February 14 is the day every continent celebrates LOVE.  Catholics should be pleased since the day is named after three of our saints and LOVE is what our God is.

Not so fast.  Consider the following historical facts and then decide whether you’re disappointed that the Vatican gave the February 14th slot to another couple of saints in 1969.  (The Valentines are still saints, just not in the Official Mass Calendar.)

The legends of the Saints Valentine (each was beheaded in the 3rd century) are inspiring, especially Valentine of Rome who, while imprisoned for helping persecuted Christians, healed the jailer’s blind daughter and threw notes of Christian love signed “Love, Your Valentine”  from his cell to street children.  But they contradict and overlap, e.g., Valentine of Terni healed both blindness and epilepsy.  All three were on our church’s earliest list of martyrs, though, deciding to go to death for their faith.

As you know, the Catholic Church is masterful in “baptizing” pagan feasts, like the winter solstice that became the date of Christmas.  Some Vatican sources deny the choice of Feb. 14 as being connected to a Feb.14/15 Roman feast of the goddess Juno as a patron of fertility in nature and humans, but both celebrations seem to involve Cupid’s activity.  In Latin Cupid = desire; the same god in Greek is Eros.  The pagan feast included boys and girls writing notes to each other; “valentine” messages became part of St Valentine’s Day tradition very early according to some scholars.
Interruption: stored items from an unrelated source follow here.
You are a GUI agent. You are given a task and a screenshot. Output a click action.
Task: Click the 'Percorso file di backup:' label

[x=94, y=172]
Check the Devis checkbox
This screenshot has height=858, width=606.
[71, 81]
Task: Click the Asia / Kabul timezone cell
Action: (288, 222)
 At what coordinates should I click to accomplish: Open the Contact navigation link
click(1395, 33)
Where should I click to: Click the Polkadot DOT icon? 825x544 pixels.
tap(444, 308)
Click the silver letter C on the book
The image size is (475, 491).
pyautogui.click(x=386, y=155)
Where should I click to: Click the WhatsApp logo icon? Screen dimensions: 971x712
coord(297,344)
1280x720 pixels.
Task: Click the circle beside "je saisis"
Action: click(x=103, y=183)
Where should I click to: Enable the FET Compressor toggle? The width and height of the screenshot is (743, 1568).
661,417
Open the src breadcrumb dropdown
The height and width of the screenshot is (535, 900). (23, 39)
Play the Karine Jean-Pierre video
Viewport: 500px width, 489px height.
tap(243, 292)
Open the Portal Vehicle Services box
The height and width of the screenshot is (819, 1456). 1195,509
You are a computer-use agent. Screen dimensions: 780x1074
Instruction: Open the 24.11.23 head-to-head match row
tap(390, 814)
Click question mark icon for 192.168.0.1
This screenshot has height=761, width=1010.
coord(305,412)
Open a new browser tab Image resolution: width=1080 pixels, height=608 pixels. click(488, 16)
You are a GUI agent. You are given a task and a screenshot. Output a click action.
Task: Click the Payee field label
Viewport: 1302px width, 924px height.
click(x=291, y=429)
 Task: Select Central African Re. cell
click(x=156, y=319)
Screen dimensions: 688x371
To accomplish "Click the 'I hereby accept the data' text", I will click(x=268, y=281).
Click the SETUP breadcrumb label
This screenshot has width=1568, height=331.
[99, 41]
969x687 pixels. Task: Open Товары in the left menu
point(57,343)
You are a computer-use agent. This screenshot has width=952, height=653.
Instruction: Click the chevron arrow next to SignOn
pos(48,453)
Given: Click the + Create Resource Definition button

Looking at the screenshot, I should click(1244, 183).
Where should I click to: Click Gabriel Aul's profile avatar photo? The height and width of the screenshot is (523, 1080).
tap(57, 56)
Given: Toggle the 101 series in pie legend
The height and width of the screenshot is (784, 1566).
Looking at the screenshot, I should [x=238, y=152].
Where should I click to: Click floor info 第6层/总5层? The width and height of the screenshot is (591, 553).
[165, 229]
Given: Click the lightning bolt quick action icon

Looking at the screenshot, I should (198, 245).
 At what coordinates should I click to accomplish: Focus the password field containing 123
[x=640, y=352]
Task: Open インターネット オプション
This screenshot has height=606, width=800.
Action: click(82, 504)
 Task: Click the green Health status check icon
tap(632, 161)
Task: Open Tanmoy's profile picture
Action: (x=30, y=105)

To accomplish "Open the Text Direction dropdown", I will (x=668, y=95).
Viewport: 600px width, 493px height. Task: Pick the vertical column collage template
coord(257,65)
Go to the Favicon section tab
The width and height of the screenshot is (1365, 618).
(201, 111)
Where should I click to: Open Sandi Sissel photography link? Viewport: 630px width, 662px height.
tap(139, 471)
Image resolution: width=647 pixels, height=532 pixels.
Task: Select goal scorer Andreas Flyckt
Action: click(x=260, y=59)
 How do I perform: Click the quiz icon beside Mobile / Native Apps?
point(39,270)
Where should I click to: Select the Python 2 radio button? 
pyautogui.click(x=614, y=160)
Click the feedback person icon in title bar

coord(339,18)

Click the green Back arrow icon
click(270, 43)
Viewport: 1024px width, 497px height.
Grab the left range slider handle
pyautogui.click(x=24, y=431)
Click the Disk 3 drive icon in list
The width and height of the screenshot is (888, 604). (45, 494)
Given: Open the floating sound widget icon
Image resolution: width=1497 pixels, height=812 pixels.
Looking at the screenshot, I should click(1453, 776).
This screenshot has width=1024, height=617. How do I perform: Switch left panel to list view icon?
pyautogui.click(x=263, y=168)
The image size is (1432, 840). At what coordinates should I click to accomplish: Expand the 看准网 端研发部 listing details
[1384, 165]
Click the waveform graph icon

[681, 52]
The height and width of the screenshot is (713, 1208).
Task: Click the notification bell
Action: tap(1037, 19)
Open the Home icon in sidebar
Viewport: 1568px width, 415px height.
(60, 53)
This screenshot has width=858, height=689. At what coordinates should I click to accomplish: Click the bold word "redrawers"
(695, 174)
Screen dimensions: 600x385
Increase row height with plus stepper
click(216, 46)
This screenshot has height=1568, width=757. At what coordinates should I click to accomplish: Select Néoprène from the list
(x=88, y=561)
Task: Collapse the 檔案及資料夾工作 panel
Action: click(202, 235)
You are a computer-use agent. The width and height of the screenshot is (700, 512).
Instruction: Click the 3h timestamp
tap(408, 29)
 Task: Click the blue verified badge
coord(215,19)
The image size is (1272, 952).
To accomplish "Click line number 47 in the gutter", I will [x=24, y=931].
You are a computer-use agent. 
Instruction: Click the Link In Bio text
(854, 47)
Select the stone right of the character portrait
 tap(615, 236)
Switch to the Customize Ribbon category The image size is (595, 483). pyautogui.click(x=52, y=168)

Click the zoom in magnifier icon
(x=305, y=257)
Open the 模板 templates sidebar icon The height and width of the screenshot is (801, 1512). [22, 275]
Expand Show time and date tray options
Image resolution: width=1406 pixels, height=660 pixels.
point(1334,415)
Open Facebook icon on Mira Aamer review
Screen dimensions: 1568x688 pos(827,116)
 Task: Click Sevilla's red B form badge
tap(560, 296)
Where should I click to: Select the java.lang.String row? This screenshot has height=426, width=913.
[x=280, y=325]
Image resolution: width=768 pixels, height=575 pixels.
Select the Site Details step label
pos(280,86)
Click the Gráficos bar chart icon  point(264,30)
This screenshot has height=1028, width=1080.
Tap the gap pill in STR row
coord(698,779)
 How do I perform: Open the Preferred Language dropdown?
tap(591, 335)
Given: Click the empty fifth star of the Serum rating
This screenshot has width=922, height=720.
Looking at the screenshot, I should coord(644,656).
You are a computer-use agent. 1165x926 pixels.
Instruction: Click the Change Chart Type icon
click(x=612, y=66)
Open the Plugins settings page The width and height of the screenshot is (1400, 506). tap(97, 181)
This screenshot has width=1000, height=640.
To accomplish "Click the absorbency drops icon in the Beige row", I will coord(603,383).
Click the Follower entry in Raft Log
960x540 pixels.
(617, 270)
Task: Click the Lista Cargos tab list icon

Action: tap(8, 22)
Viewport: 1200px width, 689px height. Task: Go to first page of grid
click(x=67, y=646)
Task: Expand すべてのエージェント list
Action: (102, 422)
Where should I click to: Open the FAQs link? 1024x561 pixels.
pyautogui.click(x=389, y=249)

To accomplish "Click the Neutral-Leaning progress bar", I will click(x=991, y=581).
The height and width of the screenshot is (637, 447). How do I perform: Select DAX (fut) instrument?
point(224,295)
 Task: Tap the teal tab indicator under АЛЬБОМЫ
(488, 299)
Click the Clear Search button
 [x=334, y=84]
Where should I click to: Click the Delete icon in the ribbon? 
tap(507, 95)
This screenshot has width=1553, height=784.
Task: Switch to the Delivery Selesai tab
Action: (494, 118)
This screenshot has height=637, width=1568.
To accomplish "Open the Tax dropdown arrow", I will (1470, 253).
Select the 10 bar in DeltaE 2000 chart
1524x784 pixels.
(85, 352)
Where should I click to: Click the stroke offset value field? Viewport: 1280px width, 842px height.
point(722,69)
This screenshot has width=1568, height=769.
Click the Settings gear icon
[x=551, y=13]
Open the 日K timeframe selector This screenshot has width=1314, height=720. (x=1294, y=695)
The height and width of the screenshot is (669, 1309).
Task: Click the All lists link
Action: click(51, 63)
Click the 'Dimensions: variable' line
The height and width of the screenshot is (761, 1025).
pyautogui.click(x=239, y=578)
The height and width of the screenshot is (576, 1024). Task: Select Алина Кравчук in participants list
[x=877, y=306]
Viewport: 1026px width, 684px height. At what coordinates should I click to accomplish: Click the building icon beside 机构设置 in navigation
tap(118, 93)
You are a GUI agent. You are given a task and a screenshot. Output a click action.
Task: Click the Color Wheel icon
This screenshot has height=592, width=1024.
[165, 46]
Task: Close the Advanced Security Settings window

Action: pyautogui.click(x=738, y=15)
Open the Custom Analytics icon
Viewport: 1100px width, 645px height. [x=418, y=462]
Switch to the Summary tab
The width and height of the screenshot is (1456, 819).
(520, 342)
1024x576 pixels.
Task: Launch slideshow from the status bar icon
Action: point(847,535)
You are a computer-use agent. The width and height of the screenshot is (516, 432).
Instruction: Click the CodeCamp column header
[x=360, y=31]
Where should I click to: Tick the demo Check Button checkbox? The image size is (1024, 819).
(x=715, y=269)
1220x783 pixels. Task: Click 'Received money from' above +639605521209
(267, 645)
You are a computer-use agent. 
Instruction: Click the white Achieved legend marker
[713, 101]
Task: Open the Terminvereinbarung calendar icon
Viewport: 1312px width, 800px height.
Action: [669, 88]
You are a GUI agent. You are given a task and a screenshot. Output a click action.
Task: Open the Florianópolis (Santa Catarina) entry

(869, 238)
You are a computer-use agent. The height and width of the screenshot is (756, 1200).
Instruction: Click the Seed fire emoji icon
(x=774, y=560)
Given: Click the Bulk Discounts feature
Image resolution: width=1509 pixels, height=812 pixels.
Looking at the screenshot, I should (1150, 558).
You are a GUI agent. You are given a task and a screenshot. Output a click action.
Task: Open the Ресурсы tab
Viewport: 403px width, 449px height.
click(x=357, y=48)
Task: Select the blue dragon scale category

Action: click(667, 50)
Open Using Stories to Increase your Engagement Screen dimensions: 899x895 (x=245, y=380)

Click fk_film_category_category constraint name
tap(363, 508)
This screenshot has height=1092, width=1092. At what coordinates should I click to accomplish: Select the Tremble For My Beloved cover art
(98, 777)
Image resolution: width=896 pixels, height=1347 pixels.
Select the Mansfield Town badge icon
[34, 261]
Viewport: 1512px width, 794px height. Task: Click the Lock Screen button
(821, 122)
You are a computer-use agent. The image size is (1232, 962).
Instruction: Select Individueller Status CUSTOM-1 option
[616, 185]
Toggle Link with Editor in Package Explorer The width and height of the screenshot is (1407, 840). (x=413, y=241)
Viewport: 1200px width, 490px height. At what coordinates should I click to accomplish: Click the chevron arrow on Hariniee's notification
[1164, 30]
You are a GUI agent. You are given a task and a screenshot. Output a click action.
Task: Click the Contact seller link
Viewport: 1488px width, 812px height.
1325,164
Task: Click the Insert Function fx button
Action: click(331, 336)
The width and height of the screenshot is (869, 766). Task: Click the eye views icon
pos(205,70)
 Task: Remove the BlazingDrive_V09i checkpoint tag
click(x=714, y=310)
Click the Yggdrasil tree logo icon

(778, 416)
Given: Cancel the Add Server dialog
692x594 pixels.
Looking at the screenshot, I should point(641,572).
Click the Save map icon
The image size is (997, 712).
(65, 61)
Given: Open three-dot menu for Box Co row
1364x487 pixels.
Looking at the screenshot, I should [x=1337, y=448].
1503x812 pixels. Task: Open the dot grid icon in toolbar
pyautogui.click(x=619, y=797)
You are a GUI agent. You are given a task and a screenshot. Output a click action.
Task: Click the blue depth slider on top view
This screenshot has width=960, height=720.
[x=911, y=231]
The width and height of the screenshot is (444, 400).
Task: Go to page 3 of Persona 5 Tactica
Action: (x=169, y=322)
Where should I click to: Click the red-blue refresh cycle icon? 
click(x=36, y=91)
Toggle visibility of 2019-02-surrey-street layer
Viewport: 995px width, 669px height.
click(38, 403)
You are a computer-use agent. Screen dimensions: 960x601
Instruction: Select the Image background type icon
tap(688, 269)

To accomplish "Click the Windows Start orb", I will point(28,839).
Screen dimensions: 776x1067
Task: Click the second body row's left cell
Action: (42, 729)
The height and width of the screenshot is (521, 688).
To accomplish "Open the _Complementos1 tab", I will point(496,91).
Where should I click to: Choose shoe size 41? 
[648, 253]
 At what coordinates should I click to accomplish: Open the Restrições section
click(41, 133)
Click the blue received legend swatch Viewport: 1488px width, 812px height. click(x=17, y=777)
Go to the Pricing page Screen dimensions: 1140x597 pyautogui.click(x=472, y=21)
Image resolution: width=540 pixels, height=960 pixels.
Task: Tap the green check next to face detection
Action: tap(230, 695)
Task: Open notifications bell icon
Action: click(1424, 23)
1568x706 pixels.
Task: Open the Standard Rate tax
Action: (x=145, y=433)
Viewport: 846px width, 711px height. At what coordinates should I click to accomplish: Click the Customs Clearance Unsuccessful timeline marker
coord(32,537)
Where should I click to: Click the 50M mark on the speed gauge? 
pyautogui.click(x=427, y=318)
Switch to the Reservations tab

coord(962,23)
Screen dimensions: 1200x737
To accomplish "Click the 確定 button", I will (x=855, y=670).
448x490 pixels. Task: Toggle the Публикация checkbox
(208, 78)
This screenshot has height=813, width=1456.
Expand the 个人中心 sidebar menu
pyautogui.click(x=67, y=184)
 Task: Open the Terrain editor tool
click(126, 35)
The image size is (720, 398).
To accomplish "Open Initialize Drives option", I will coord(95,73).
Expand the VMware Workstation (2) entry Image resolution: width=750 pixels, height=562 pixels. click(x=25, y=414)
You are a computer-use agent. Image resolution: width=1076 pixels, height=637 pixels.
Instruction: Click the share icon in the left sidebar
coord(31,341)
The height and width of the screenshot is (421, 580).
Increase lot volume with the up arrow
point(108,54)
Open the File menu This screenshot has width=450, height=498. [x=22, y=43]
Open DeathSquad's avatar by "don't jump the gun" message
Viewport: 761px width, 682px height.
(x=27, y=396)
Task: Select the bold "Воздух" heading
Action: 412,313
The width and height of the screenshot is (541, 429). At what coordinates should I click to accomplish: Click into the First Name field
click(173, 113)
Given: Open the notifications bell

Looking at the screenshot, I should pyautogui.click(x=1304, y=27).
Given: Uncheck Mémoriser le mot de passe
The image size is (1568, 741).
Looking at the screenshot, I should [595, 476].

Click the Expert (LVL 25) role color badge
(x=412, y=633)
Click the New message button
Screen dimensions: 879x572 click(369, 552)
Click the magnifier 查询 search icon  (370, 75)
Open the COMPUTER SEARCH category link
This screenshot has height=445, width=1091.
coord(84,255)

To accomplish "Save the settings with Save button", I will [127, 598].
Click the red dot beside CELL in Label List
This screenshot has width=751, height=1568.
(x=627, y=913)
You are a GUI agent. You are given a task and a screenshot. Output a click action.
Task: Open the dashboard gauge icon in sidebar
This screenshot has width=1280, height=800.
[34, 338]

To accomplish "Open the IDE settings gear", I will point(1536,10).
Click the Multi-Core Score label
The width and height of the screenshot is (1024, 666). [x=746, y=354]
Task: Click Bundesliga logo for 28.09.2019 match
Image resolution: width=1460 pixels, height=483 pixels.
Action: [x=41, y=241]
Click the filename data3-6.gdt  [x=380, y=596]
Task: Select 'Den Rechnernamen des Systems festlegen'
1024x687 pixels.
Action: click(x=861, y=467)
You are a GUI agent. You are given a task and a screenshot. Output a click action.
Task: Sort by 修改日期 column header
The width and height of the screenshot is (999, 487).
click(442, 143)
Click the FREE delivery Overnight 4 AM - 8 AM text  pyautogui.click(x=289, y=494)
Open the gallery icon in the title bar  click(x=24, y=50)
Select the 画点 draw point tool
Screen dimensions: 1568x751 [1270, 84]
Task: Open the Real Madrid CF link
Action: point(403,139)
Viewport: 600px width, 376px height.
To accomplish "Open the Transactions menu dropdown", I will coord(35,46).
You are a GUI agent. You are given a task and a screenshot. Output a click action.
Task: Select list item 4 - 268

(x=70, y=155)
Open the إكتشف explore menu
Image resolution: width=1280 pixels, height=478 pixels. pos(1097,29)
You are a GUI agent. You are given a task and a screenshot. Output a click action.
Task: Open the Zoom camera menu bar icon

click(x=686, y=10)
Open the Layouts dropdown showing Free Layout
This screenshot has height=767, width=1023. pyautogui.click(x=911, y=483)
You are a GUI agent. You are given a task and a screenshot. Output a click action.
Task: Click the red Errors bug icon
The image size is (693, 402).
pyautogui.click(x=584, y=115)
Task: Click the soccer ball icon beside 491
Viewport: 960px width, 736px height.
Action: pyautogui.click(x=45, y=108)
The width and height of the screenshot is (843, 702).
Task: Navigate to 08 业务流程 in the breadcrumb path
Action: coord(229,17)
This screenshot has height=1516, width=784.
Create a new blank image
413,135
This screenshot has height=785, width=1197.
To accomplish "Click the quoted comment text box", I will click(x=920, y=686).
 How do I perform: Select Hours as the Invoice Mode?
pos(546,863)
Valentine’s Day (without the St. part) has become a rampant monetizing of love, defined as sexual desire or appreciation or guilt.  Our motive is to make our “valentine” like us more or go out with us or forgive us.  None of those are motivated by true love.  For any human who really thinks about it, love is not just a feeling.  Or just being turned on. Or even brotherly affection.  Sure we call all those love, but we know it’s not true love.  Those are all things that happen to us.  Those “loves” are good experiences sent by God to us.  True Christian love is what we can do, what we can make happen to other people.

Here’s the Catholic definition:  True love is a conscious decision TO ACT FOR THE GOOD OF THE LOVED ONE.  Not for one’s own good like the other kinds of love.  And it’s not words but actions.

So the best reason for accepting that now Feb.14th has almost nothing to do with St Valentine is it doesn’t deal with true love. The love that drove the three St Valentines was true Christian love; they decided to care for the poor and the sick of their region, preach the gospel of love, and die for their faith.  And St. Cyril and St. Methodius, 9th century brothers who brought Christianity to the Slavic People, are now praised in the Feb. 14th Mass as holy men who became friends of God, glorious heralds of divine truth.

 Friends of God.  That’s what our bumper sticker says we are becoming.  May the true love of God and St Valentine be with you throughout this year’s uphill battles.